#### Your instructions
Could you transcribe exactly the lines below, from the line with "Toggle the Pin/Unpin Labels tool" through the line with "Task: Click the blue reply bubble icon", and nothing else, leaving out the pictures?

#### Provided data
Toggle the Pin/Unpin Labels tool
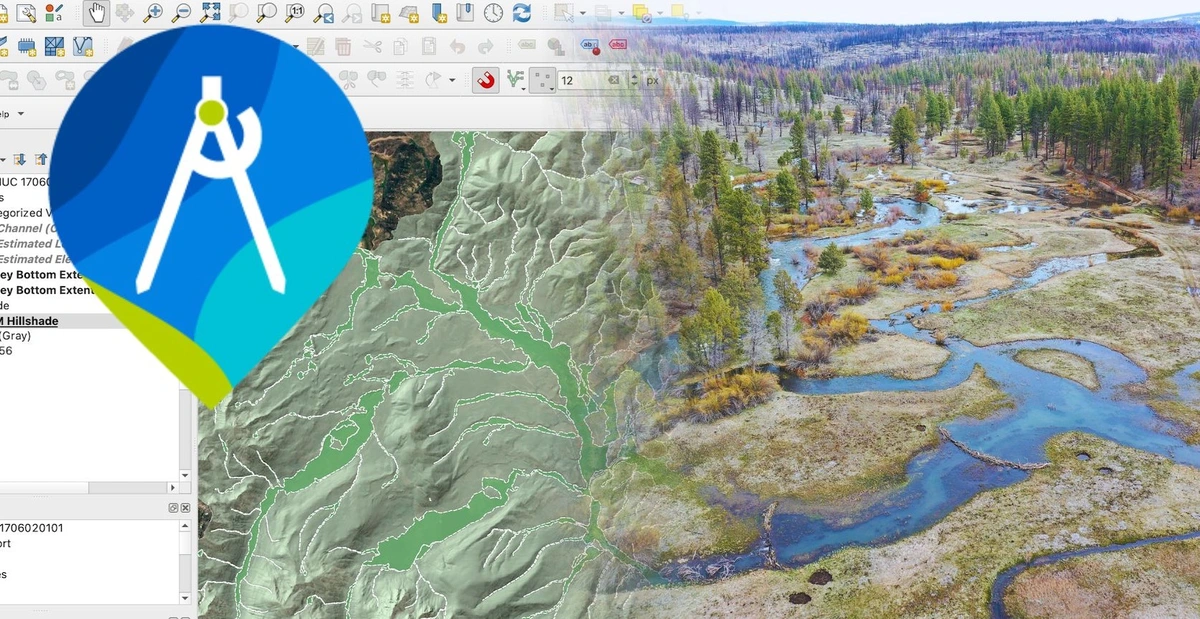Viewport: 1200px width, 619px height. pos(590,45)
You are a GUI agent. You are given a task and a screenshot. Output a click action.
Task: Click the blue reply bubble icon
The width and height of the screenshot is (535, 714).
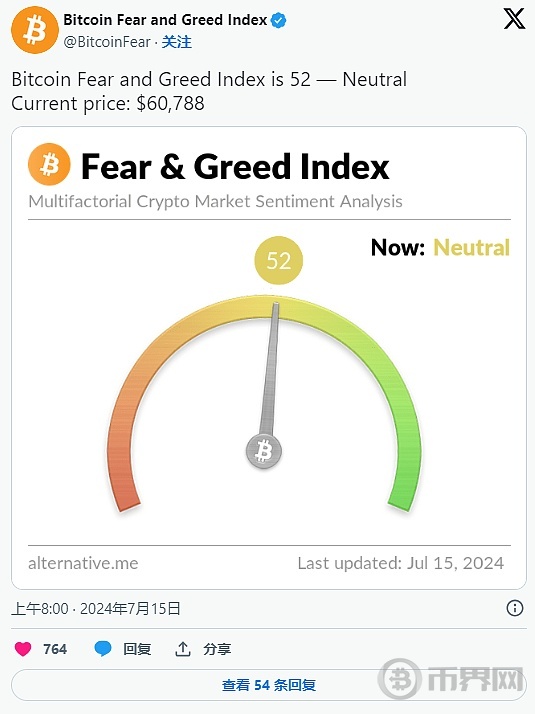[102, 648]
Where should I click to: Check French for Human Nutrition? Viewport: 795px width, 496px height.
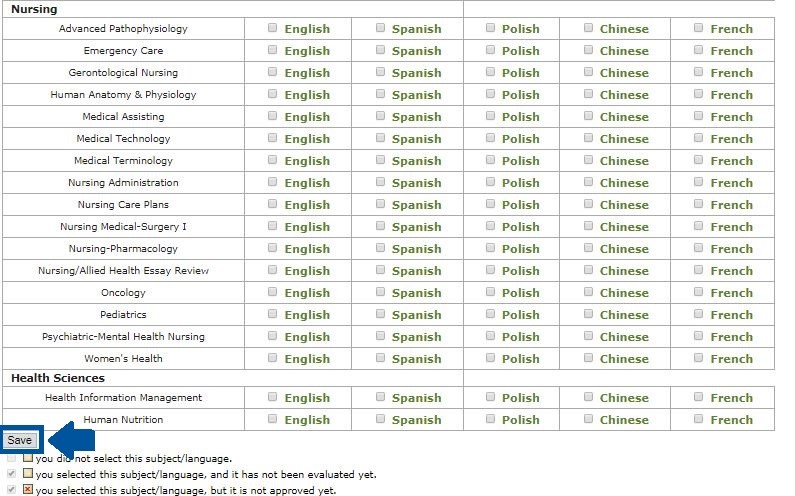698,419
--
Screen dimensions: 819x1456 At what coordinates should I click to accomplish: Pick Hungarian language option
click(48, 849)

#### Result below
Toggle the Pin/Unpin Labels tool
Viewport: 1200px width, 619px height. pos(590,45)
You are a GUI agent. You are given a task and a screenshot. Output a click action.
Task: Click the blue reply bubble icon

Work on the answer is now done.